◆ Source material:
****************************************
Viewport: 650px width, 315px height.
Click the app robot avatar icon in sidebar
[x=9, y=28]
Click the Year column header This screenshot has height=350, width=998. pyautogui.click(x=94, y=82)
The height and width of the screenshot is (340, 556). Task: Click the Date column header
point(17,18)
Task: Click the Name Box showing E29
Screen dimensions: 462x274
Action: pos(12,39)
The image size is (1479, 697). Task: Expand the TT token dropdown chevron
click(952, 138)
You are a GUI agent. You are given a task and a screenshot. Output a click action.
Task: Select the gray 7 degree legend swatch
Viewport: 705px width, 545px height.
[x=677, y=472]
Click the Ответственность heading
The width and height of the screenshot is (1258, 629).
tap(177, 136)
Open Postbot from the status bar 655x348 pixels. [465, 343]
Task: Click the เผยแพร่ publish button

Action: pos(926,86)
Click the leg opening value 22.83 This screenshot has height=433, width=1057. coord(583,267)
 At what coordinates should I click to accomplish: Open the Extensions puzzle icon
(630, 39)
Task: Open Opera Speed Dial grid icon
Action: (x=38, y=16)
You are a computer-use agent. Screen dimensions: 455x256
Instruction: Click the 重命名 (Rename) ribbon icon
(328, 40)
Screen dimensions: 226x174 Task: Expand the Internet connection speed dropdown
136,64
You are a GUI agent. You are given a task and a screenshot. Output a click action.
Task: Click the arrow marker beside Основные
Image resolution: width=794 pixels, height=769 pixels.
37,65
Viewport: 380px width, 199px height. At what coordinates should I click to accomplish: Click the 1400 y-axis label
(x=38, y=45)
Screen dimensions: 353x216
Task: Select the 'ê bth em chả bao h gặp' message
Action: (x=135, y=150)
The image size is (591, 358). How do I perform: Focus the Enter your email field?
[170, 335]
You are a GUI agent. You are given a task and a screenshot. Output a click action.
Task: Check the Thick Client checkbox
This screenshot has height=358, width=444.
****************************************
◆ What to do:
Lines from the one containing "Viewport: 705px width, 545px height." through the final line of the entries are the only ones to print, and each must match exactly.

◆ Answer for this exercise:
Viewport: 705px width, 545px height.
[x=677, y=472]
Click the Ответственность heading
The width and height of the screenshot is (1258, 629).
tap(177, 136)
Open Postbot from the status bar 655x348 pixels. [465, 343]
Task: Click the เผยแพร่ publish button

Action: pos(926,86)
Click the leg opening value 22.83 This screenshot has height=433, width=1057. coord(583,267)
 At what coordinates should I click to accomplish: Open the Extensions puzzle icon
(630, 39)
Task: Open Opera Speed Dial grid icon
Action: (x=38, y=16)
You are a computer-use agent. Screen dimensions: 455x256
Instruction: Click the 重命名 (Rename) ribbon icon
(328, 40)
Screen dimensions: 226x174 Task: Expand the Internet connection speed dropdown
136,64
You are a GUI agent. You are given a task and a screenshot. Output a click action.
Task: Click the arrow marker beside Основные
Image resolution: width=794 pixels, height=769 pixels.
37,65
Viewport: 380px width, 199px height. At what coordinates should I click to accomplish: Click the 1400 y-axis label
(x=38, y=45)
Screen dimensions: 353x216
Task: Select the 'ê bth em chả bao h gặp' message
Action: (x=135, y=150)
The image size is (591, 358). How do I perform: Focus the Enter your email field?
[170, 335]
You are a GUI agent. You are given a task and a screenshot. Output a click action.
Task: Check the Thick Client checkbox
This screenshot has height=358, width=444.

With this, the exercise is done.